The editorial opens:
FOR HU JINTAO, the substance of his summit meeting with President Bush today will occur before it ever begins — with the 21-gun salute the Chinese president will receive on the White House lawn. Broadcast back to China, the reception will be offered by the communist regime as proof that Mr. Bush regards Mr. Hu as a strategic partner in managing global affairs. But there’s another signal moment of the day’s events, which will occur just after the Bush-Hu talks. Contrary to the standard protocol for visiting heads of state, there will be no news conference at which American and Chinese journalists can ask unscripted questions.
The White House’s acquiescence to a Chinese demand that Mr. Hu not be subjected to possibly embarrassing queries about political prisoners, religious freedom or censorship of the Internet symbolizes a major element of Mr. Bush’s policy — his willingness to relegate China’s worsening performance on political freedom and human rights to a back burner.

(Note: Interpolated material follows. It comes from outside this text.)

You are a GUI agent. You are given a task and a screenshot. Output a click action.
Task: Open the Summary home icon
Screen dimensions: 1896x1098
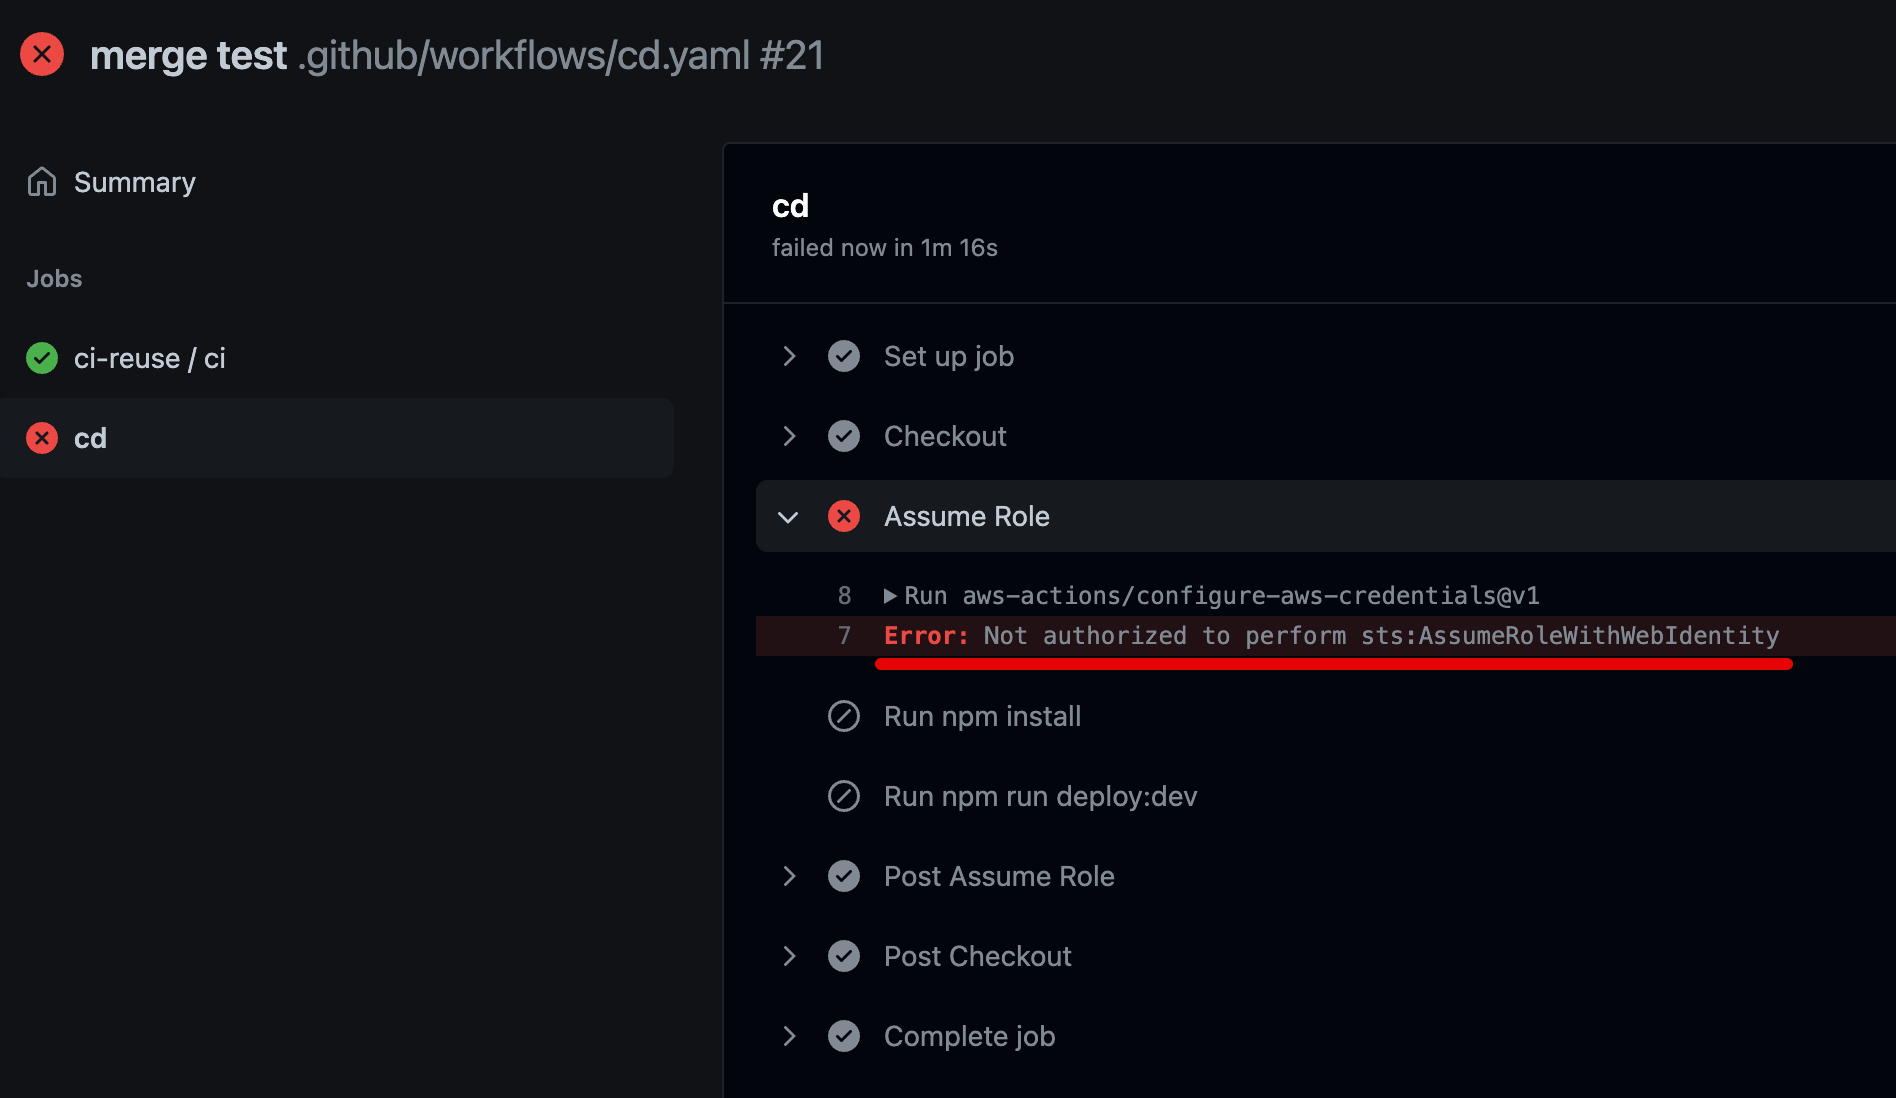pos(42,182)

I agree with the editorialist that there should always be questions posed — always. It’s kind of ironic that when this editorial link appears on the screen, one can do a “Google Search” from the press page — something that the Chinese cannot do unless using a filtered Google.

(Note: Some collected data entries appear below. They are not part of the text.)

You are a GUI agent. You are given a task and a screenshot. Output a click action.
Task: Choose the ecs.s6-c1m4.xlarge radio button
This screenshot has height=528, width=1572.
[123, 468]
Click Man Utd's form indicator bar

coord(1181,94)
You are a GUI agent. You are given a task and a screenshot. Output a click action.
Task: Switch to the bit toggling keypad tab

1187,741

But a couple of points of national self-reflection.
We live in a political age now where the unscripted question asked of a president or cabinet secretary is so unique that it makes headline news in the rare moments one occurs. We live in a time when during the last campaign, Cheney and Bush would attend meetings where only card-carrying “good” Republicans were allowed in the door. We live in a time when the RNC in the last election sent out election literature asserting that Democrats would ban the bible and turn their states into bastions of homosexual sin and the media, for the most part, did little to challenge the leadership of the Republican Party for that outrage. We live in a time when we have quietly watched the largest expansion of “official secrecy” in American history — under a secrecy-obsessed President, Vice President, and Secretary of Defense — except at the moment, of course, when the President wants to tilt an argument his way in a major paper by dumping secrets into the lap of Judith Miller-type journalists.
Hu Jintao should have been compelled to face questions, but the Washington Post‘s lead should have been:
Why should American reporters expect Hu Jintao to respond to questions when our own government mocks the public’s right to know?”

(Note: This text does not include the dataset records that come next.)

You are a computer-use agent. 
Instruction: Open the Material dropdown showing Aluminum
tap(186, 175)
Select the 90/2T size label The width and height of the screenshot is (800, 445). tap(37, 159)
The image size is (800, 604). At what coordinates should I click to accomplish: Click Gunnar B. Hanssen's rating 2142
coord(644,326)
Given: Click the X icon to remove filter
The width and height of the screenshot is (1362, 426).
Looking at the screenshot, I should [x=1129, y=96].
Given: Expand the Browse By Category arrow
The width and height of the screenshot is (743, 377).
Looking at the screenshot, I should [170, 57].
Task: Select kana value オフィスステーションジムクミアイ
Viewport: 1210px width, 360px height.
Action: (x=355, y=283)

I will be attending the Hu Jintao dinner tonight — sponsored by the US-China Business Council, National Committee on US-China Relations and the U.S. Chamber of Commerce.
True to the spirit of the Post editorial, the organizers — probably at Chinese government request — are blocking entry of any ‘electronic’ recording devices. So, I’ll be there with pen and paper and will do my best to convey anything worth telling from the dinner.
I wonder if they’ll be able to Google this TWN post from China.